Apocrine carcinoma (AC) is an uncommon, poorly characterized type of breast tumor. In this review, 55 patients with intraductal (ID) AC and 17 patients with infiltrating (IF) AC were analyzed retrospectively to define the histologic features and clinical course of this neoplasm. Recurrences in the breast occurred in 3 of 20 ID-AC patients treated by biopsy alone, but not in the 2 patients who received local radiation therapy after biopsy. One patient with ID-AC had axillary metastases at the time of treatment by mastectomy and died of disease five years later. The remaining patients with ID-AC treated by mastectomy have remained disease free. One of the three patients with IF-AC treated by biopsy alone died of disease, and one of two patients with IF-AC treated by biopsy and radiotherapy was alive with carcinoma. Twelve patients with IF-AC were treated by mastectomy. Ten of them were recurrence free at the time of last observation.
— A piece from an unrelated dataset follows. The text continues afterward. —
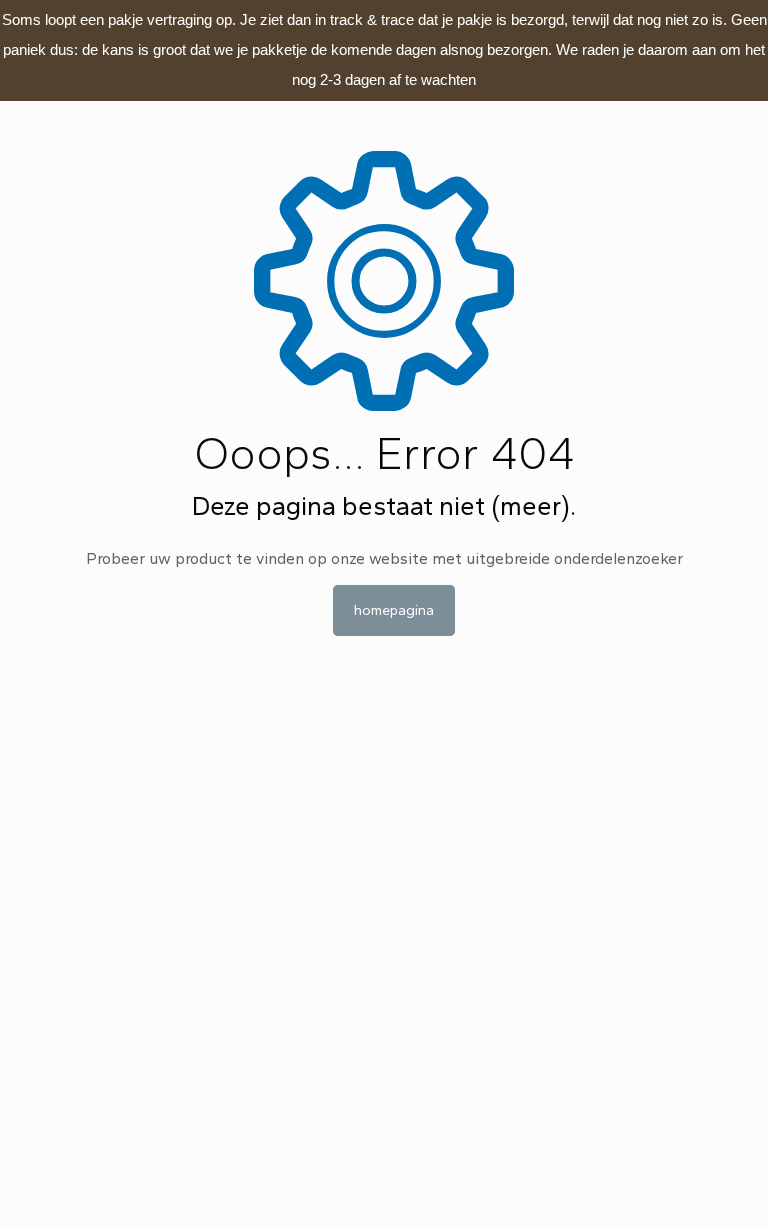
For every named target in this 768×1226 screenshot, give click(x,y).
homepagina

More than one-third of the cases of ID-AC and IF-AC were detected by mammography alone. Survival analysis of IF-AC cases compared with nonapocrine duct carcinoma cases matched for stage revealed no statistical difference in estimated recurrence-free survival or estimated survival probability. AC is a distinct morphologic entity with a natural history similar to that of nonapocrine ductal carcinoma.